*Your goal*:
When you find the line with "The height and width of the screenshot is (1000, 1000)." among the records below, reproduce it and each line after it exactly, ending with the line with "Task: Expand the 面付け(ダブル) dropdown".

*** Begin section ***

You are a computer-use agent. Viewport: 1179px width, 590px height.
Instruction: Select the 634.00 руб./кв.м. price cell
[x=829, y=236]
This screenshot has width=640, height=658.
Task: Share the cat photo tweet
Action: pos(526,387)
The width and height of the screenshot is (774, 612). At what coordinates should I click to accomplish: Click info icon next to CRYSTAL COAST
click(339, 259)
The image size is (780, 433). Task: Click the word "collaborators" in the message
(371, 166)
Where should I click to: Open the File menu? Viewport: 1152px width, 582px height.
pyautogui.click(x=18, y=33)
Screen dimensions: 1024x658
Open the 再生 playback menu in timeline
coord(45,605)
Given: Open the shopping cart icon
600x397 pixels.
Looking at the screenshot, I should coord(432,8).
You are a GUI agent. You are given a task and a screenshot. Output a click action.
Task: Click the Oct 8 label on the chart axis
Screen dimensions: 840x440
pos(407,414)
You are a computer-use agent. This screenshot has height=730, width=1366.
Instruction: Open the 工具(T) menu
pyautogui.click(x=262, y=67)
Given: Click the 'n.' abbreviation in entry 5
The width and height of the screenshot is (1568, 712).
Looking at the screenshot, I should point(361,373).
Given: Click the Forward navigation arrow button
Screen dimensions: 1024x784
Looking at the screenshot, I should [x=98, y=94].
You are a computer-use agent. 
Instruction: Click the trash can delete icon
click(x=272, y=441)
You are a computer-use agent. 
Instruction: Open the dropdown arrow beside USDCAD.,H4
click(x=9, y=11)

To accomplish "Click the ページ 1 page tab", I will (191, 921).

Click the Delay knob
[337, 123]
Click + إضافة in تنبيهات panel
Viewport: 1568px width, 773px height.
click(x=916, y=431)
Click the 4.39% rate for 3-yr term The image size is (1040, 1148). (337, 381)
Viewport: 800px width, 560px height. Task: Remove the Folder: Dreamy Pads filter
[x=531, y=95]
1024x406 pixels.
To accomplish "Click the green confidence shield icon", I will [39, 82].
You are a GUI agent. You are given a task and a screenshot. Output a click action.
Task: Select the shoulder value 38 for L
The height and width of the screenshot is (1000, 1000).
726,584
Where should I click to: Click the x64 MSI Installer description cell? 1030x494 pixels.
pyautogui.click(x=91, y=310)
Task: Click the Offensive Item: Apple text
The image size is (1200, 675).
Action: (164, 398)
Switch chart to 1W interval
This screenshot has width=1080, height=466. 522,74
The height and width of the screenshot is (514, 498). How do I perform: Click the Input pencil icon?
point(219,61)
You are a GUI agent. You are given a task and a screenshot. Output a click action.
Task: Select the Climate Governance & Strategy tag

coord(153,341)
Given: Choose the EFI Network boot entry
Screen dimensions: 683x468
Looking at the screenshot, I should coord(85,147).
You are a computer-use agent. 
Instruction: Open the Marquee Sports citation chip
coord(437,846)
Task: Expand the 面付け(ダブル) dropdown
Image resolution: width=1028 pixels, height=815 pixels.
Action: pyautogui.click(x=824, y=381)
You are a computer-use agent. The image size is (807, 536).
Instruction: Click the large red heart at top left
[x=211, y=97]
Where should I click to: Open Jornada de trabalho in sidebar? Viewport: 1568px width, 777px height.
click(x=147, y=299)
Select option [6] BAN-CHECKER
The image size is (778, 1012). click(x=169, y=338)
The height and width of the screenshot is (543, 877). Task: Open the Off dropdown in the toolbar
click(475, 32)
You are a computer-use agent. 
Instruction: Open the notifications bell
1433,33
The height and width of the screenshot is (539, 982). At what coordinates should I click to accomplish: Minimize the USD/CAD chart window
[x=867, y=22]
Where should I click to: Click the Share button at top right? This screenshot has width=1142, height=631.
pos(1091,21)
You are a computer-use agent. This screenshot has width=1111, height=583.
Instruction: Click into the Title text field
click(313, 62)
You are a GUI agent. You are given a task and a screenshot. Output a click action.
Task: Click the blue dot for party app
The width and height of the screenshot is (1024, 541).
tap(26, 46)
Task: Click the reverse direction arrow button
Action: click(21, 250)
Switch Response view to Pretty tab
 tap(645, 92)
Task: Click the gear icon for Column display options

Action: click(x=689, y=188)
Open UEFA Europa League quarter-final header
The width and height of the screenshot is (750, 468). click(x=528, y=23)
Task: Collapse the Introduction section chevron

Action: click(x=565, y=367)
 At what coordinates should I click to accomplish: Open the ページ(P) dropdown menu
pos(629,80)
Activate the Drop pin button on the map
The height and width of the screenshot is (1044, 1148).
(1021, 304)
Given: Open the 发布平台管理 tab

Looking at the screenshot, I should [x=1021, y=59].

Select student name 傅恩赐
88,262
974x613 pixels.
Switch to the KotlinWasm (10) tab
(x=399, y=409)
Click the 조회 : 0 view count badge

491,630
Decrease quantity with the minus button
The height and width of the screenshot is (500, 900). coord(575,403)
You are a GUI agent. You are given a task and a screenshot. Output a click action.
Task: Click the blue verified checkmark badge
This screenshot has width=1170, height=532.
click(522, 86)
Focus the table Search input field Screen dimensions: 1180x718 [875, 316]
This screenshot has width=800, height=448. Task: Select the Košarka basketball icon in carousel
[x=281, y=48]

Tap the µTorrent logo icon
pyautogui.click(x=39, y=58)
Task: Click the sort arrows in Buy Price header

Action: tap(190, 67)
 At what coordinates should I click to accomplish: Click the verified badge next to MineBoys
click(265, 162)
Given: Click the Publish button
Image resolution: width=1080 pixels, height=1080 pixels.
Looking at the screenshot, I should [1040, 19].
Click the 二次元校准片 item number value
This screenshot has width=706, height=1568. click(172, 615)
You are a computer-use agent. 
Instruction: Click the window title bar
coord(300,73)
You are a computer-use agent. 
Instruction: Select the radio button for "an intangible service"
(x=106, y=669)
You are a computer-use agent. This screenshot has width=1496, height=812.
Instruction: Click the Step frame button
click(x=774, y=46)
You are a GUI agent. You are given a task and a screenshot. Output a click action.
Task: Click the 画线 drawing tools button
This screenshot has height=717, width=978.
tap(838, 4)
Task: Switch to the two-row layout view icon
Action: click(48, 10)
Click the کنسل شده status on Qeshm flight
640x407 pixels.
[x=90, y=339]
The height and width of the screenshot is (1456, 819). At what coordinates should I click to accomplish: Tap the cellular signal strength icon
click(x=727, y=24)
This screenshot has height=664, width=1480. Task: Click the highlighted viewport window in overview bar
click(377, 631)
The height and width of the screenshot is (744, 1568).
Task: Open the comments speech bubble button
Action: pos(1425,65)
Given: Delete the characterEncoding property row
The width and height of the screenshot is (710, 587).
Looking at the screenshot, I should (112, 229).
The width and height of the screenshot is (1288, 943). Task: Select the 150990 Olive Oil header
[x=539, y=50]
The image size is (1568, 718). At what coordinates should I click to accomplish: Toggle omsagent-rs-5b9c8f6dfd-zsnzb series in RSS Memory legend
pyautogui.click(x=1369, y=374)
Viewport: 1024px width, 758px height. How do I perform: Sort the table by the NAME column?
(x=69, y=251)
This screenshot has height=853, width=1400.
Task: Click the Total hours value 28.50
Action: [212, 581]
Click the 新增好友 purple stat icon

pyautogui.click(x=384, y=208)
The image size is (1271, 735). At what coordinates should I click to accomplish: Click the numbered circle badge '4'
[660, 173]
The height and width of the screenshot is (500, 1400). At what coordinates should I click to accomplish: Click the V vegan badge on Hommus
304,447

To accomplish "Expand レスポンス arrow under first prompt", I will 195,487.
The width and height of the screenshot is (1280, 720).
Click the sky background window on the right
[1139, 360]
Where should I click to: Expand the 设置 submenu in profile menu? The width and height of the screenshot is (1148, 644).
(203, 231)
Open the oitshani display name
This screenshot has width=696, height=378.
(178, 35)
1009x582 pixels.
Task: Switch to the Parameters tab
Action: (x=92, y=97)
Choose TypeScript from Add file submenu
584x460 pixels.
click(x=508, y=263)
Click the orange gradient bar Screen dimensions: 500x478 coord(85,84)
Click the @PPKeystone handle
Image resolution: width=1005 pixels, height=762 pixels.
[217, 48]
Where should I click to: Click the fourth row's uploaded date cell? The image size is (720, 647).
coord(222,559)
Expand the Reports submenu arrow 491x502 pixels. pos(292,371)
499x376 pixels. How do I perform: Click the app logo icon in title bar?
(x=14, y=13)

*** End section ***

*Answer to this problem*:
The height and width of the screenshot is (1000, 1000).
726,584
Where should I click to: Click the x64 MSI Installer description cell? 1030x494 pixels.
pyautogui.click(x=91, y=310)
Task: Click the Offensive Item: Apple text
The image size is (1200, 675).
Action: (164, 398)
Switch chart to 1W interval
This screenshot has width=1080, height=466. 522,74
The height and width of the screenshot is (514, 498). How do I perform: Click the Input pencil icon?
point(219,61)
You are a GUI agent. You are given a task and a screenshot. Output a click action.
Task: Select the Climate Governance & Strategy tag

coord(153,341)
Given: Choose the EFI Network boot entry
Screen dimensions: 683x468
Looking at the screenshot, I should coord(85,147).
You are a computer-use agent. 
Instruction: Open the Marquee Sports citation chip
coord(437,846)
Task: Expand the 面付け(ダブル) dropdown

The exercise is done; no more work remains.